ALF-Topic was confirmed to be relevant to the well-known Hy's law [16, 17], which defines that the observed drug-induced hepatocellular liver injury pattern together with jaundice has a poor prognosis with 10~50% fatality of ALF. The predictive power of Hy's law has been verified by the analysis of extensive studies in Spain and Sweden [18, 19], and it has been recommended by the FDA for assessing the potential of a drug to cause severe DILI [20]. In this study, ALF-Topic identified 127 drugs in the LiverTox database, and approximately 60% (77/127) of these drugs were implicated to cause ALF in their "Outcome and management" sections. For those unspecified drugs, supporting evidence was found for 20 drugs in safety sections of their FDA-approved drug labels or in the literature with established ALF causality.
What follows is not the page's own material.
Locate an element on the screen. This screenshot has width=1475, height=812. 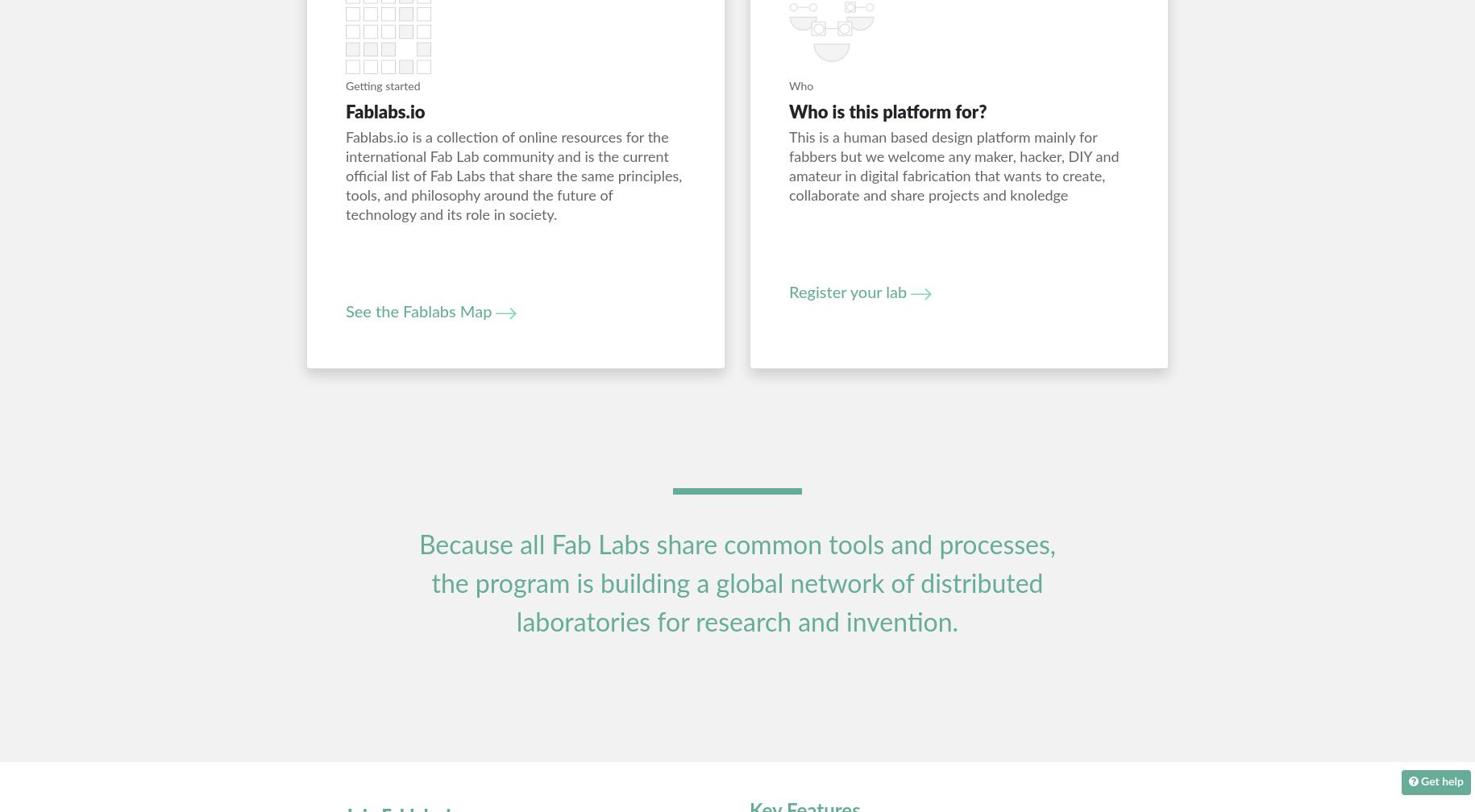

ALF case reports were identified in the FAERS for the other 22 drugs, among which, 6 drugs were predicted as ALF positive drugs by an in vitro experiments. While the in vitro data might not directly indicate the ALF potential in humans, it was demonstrated that these 6 drugs were much closer to the ALF positive control drugs when they were tested by in vitro experiment. Evidence of ALF from the FAERS should be interpreted cautiously, because the causality may not be fully established. For example, although ALF cases of Phenelzine were reported in the FAERS, it was emphasized that Phenelzine might not be the suspect drug [21]. In addition to the overestimated risk, the FAERS only receives reports from the United States. For example, Ethionamide was not reported ALF in the FAERS despite being known to cause ALF in the United Kingdom [22].

For 127 identified drugs, evidence supporting risk of ALF was found for 119 drugs. The result strongly suggests that not only the specific wording but also their probabilistic/statistic relationship in the hidden structure of textual documents were crucial to incriminate drugs for ALF. It is worthwhile to point out that it is beyond the scope of this excise to ask ALF-Topic to identify all ALF-related drugs because ALF mechanisms are complex and the selected 26 known ALF drugs for determining ALF-Topic do not necessary represent the entire landscape of ALF. For example, hepatocellular liver injury pattern is not observed for Efavirenz and Dicloxacillin, which have the potential to cause ALF [12]. Atorvastatin and Ethambutol, known as ALF drugs [12], are not mentioned to cause either jaundice or hepatocellular liver injury in the LiverTox database.

Conclusions

We explored the LiverTox database using topic modeling, and discovered the hidden knowledge to identify drugs with potential to cause ALF. Our proof-of-concept study demonstrates the applicability of topic modeling to leverage information within the textual drug safety databases, which will provide new opportunities for drug safety assessment.